PendleMarket is the contract that allows the creation of SY <> PT liquidity pools of the same type before maturity. Users can add or remove liquidity for LP tokens and swap directly between SY <> PT, where the LP holders receive swap fees. YT can be traded via flashswaps (via a router contract). It uses Pendle’s Math library MarketMathCore **for the swaps and liquidity provision logic and an OracleLib library representing the built-in oracle for the LP tokens.
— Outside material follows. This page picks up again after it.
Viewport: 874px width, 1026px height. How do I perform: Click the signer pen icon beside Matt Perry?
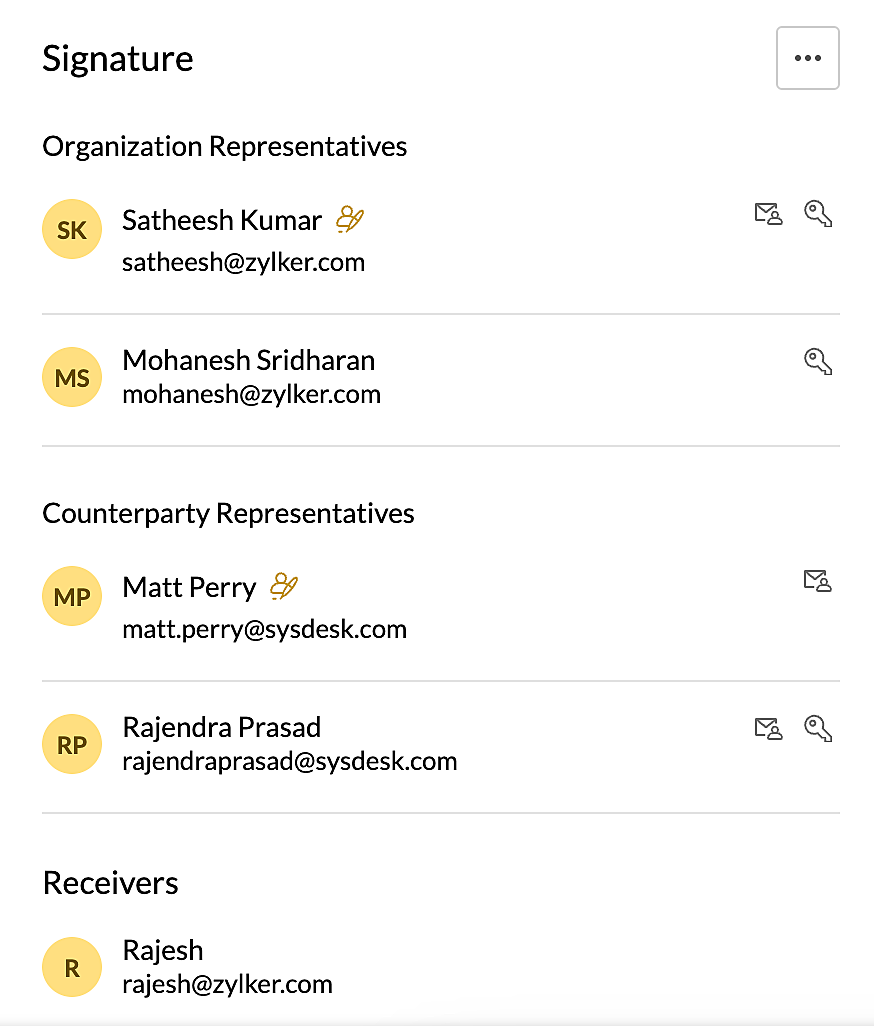[x=284, y=586]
Permission Owner functions Criticality Risk
No access control - - -
  • Users can add liquidity via the mint(address, SYAmount, PTAmount) function. This function internally calls the addLiquidity() in the MarketMathCore library to calculate the amount of LP tokens based on SYAmount and PTAmount. The tokens must be transferred to this contract before the LP tokens are minted.
  • To remove liquidity, users call the burn(SYReceiver, PTReceiver, LPAmount) function. This function calls the removeLiquidity() in the MarketMathCore library to calculate the amount of SY and PT and transfers the tokens for the SYReceiver and PTReceiver, respectively.
  • Back-and-forth swaps can be made via the swapExactPtForSy(receiver, PTAmountIn) and swapSyForExactPt(receiver, PTAmountOut) functions.
  • LP holders can collect rewards accrued via the redeemRewards(). The market contract implements the PendleGauge contract, which is responsible for distributing PENDLE tokens to the LP holders.
  • There is an observe(secondsAgo[]) function that returns the cumulative implied rates at specified time intervals. These cumulative implied rates can be used to calculate the Time-Weighted Average Price (TWAP) implied rate over a given interval by dividing the difference between two cumulative rates by the time elapsed.
  • To observe the cumulative implied rates, the oracle needs to be initialized in the market by calling the increaseObservationsCardinalityNext(cardinalityRequired) function, passing the cardinalityRequired (number of blocks) for the specified TWAP duration.
  • It is important to mention that the market is safeguarded against any kind of donation attacks, given its usage of internal accounting when dealing with the PT and SY tokens.

PendlePYLpOracle - Oracle

The Pendle Oracle contract provides the exchange rate between its tokens involved in the protocol, such as PT, YT, LP to SY, and PT, YT, and LP to the underlying asset based on the TWAP prices. It is an OZ Transparent Proxy that uses the PendlePYOracleLib **and PendleLpOracleLib to fetch rates from the PendleMarket contract and handle potential PT depeg scenarios and SY solvency.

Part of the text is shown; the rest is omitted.